A number of dead fish have been discovered in Lost Lagoon in Vancouver’s Stanley Park over the past few days, prompting an investigation by the Stanley Park Ecology Society.
Conservation technician Olga Lansdorp told CTV News that they first heard about the fish on Saturday.
“As far as I know, it is the common carp that is affected by this death,” she said, guessing that the number affected would probably be in the dozens. “My first impression is that they look like dull fish. Looks like they do not really have much fight left in them. ”
Photos and video sent to CTV News by people in the park showed fish floating on the surface of the water in various areas. The community also shared video showing fish gathered together just below the surface of the lagoon.
Lansdorp said while there is still mystery about what exactly happened, some possible theories may involve last Friday’s heavy rain.
“There was about 51 millimeters of rain on Friday last week, which is a significant rainfall for September in one day,” she said.
Lansdorp said in late summer, waste decomposed at the bottom of ponds leads to a drop in oxygen content.
“With heavy rain, everything is mixed, and then water with low oxygen content is mixed into the rest of the body of water, and what you find is that there is a certain tolerance that fish have for oxygen levels,” she said. “There are also known to be heavy metals in the sediment at the bottom of Lost Lagoon, so the heavy rain may have stirred the heavy metals up.”
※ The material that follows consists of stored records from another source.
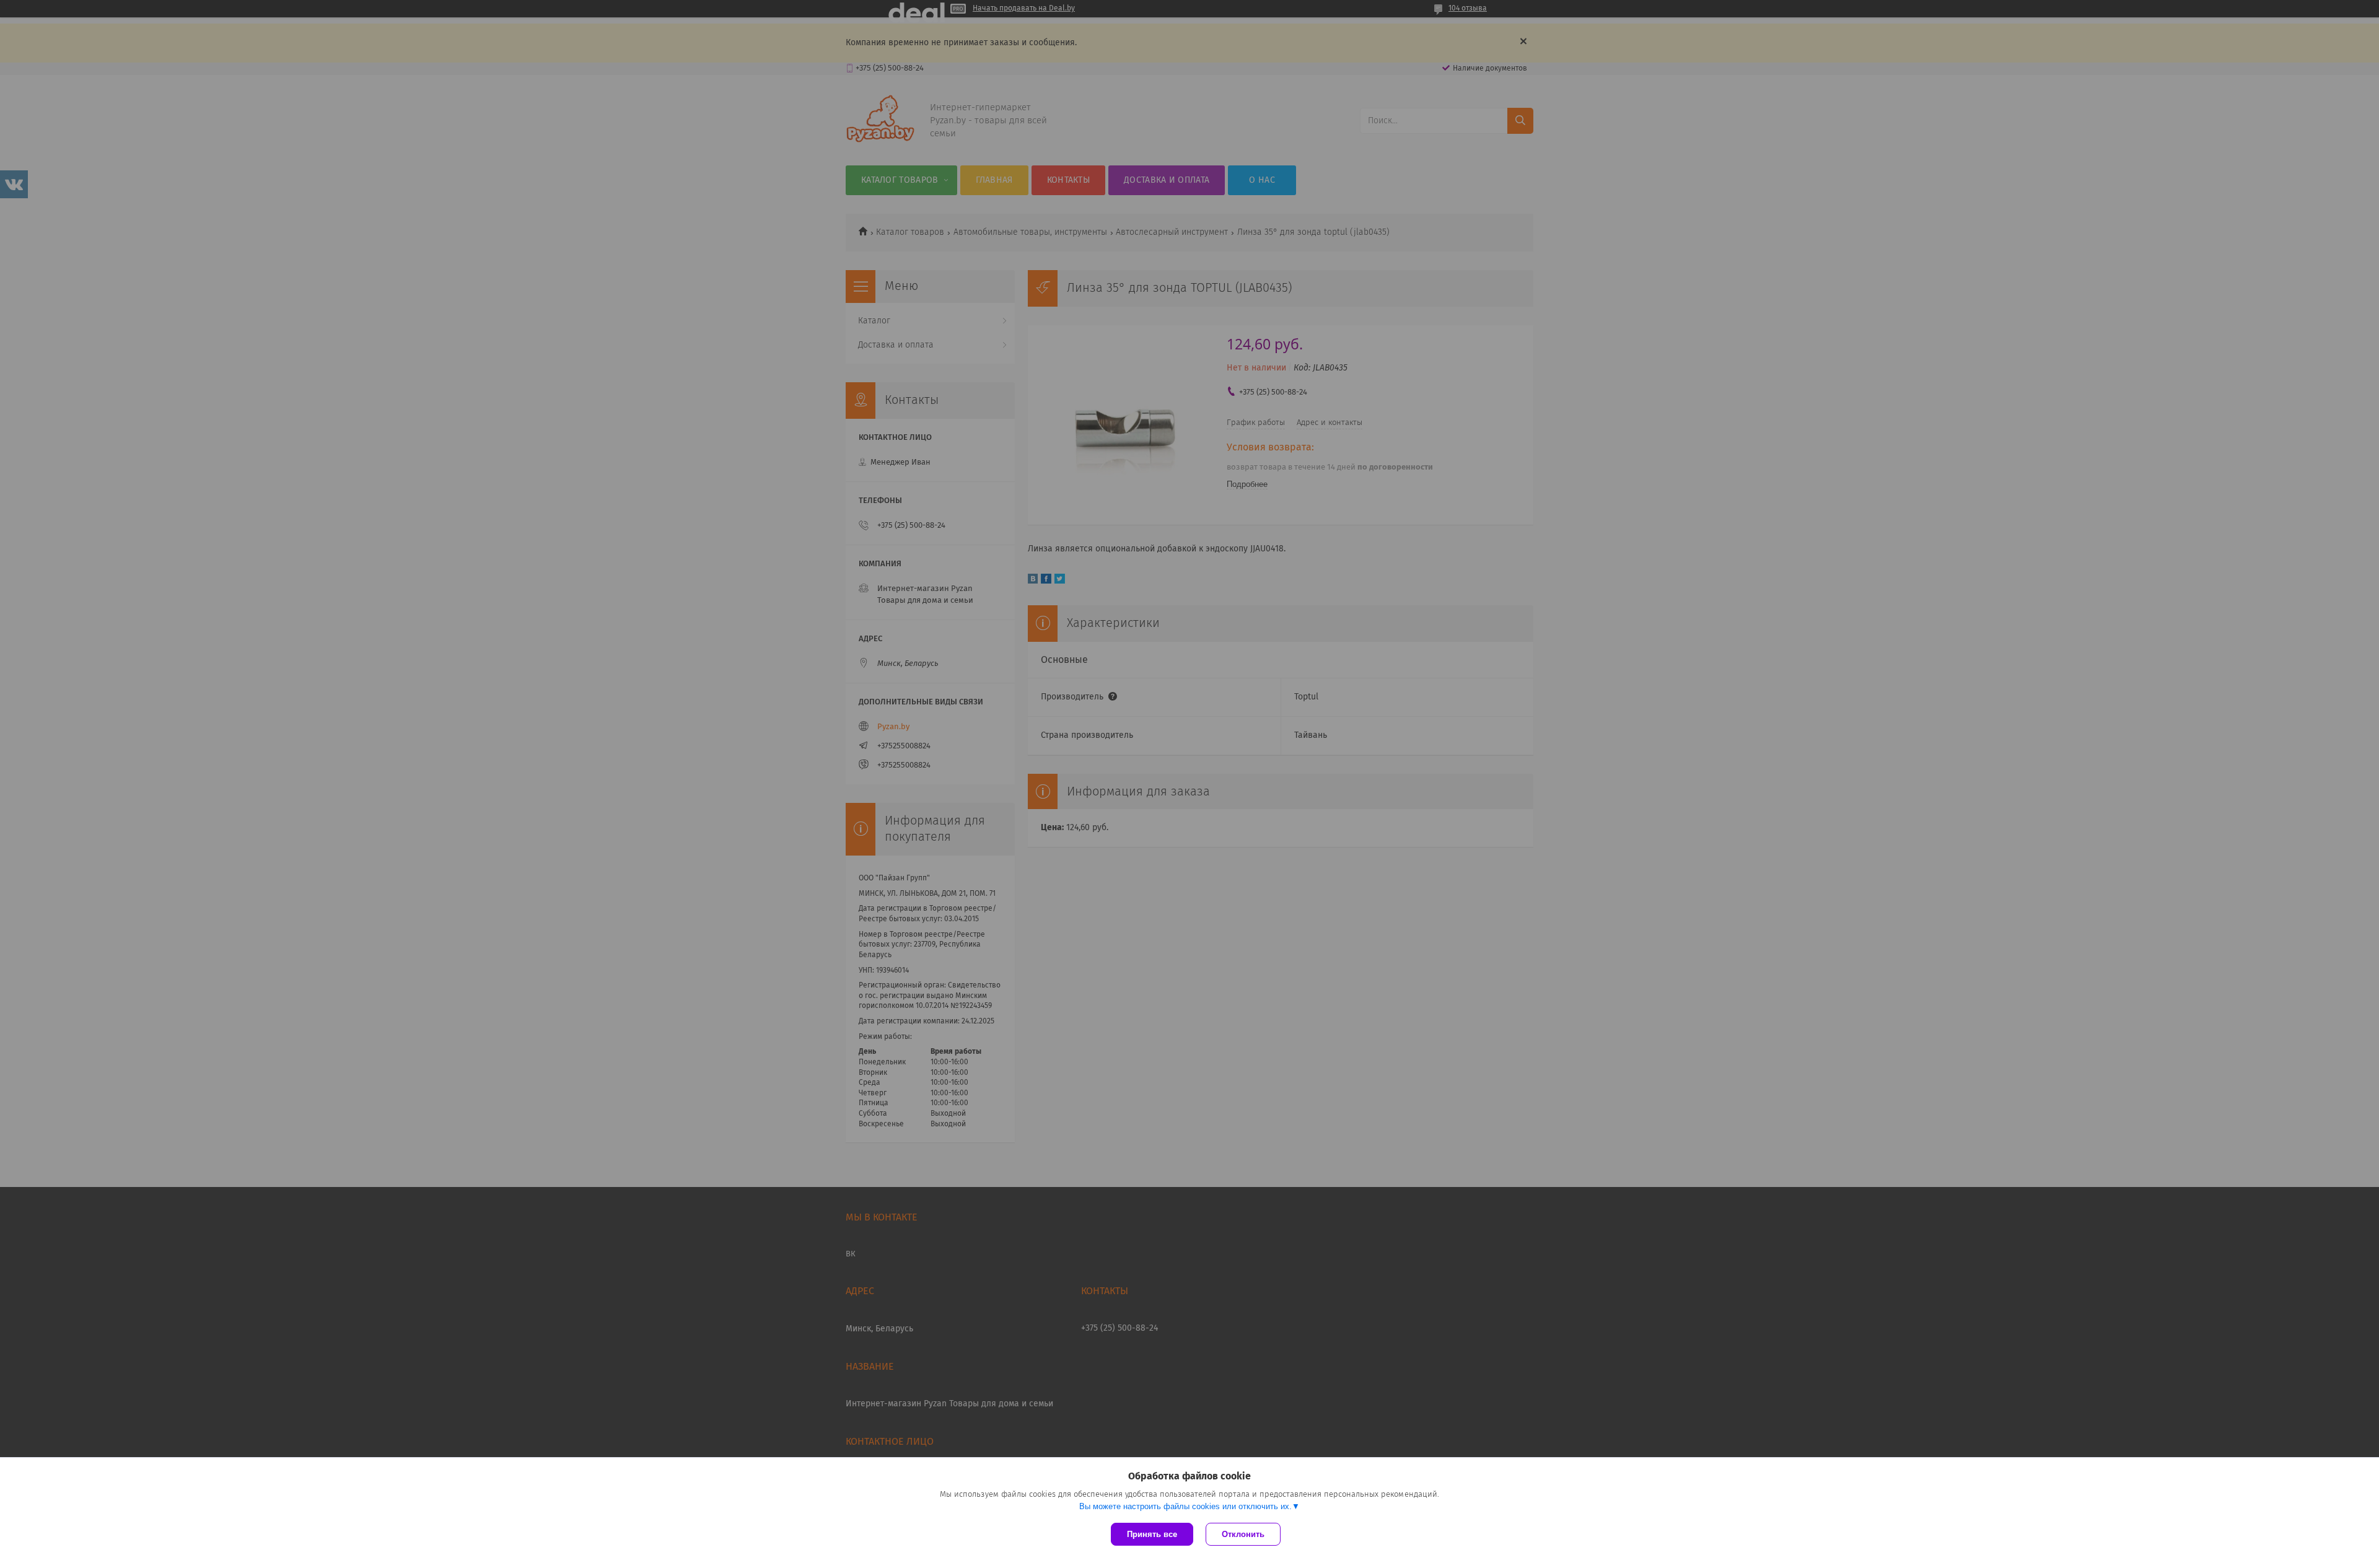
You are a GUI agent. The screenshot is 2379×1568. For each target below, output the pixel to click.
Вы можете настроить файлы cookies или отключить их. (1185, 1506)
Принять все (1152, 1534)
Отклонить (1243, 1534)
The heavy metals would be a concern, for it could end up traveling up the food chain.
“It’s not just the fish that use the water mass, it’s also lots of invertebrates that are then eaten by birds, which are eaten by birds of prey,” she said. “I’ve seen otters eating carp, and I’ve also heard of eagles catching carp.”
Lansdorp said the community is testing the water quality and will investigate whether there are other cases like this in the lagoon’s history or elsewhere.
She also pointed out that the carp are actually an invasive fish and are not native to the area.
“The lost lagoon actually used to be a tidal mud surface, and with the construction of the highway in the early 1900s, around 1916, that part was blocked off and it turned into a freshwater water,” she said. “Ecologically, it’s a kind of new ecosystem.”